▶ _Exercise details_:
Using the listing below, please gather every line containing the word "computer".

*** Material shown ***

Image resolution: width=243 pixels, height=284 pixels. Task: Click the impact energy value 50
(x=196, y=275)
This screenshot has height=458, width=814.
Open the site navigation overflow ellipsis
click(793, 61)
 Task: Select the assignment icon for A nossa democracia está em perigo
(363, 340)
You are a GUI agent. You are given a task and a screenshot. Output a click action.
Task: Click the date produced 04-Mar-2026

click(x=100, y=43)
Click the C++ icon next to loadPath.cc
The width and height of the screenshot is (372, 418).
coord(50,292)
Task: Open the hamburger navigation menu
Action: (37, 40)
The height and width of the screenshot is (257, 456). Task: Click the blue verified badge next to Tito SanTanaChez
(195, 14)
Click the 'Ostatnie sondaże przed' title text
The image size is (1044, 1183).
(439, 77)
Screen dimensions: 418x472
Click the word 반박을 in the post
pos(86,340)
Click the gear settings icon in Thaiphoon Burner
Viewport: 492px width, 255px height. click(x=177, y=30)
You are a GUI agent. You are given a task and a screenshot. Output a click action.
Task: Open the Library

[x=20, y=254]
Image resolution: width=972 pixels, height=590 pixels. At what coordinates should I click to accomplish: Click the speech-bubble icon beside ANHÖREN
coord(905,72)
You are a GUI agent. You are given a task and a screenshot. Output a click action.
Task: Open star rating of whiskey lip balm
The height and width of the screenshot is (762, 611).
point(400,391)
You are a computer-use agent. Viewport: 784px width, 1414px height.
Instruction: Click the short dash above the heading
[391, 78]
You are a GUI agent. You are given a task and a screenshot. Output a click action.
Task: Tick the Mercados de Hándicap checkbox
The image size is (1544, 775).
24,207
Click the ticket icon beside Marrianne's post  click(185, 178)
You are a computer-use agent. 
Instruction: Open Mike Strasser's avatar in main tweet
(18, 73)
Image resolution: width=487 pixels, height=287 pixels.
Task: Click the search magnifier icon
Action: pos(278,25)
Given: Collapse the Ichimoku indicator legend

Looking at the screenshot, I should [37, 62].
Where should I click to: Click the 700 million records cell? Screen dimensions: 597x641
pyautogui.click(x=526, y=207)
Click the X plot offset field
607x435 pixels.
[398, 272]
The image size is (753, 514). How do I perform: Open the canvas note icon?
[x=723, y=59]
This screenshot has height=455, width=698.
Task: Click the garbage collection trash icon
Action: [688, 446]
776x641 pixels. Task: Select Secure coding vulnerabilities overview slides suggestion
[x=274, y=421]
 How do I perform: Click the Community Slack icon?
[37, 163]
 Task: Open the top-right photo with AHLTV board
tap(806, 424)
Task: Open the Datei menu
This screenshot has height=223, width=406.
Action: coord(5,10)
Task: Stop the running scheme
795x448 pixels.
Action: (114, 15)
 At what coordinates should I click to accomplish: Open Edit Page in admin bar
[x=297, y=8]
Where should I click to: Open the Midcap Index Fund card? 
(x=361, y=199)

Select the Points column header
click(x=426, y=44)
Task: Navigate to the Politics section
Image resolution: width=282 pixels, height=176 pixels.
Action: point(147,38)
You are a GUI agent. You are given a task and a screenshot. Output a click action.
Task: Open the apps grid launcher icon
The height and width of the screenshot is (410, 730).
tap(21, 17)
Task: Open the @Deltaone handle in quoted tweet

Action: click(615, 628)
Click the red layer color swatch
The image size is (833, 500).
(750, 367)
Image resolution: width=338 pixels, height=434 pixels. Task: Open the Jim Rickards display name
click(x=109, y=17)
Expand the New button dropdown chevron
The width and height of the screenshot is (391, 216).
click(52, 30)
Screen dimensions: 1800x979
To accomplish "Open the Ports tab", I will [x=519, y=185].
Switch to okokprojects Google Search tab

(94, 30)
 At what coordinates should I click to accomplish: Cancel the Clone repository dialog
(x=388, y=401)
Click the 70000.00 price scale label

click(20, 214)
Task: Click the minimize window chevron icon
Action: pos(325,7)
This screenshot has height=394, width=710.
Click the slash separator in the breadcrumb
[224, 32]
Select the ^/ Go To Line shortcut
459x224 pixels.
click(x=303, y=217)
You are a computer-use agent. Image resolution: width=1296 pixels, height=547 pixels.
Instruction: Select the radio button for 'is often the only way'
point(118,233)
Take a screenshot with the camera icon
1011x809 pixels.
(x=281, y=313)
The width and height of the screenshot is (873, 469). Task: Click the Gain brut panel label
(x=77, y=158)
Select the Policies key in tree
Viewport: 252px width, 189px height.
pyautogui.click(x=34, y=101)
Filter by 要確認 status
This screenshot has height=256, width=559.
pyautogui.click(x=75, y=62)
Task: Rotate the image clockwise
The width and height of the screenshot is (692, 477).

*** End of Material shown ***

▶ _Written answer_:
You are a computer-use agent. Viewport: 784px width, 1414px height.
You are a computer-use agent. 
You are a computer-use agent. Image resolution: width=1296 pixels, height=547 pixels.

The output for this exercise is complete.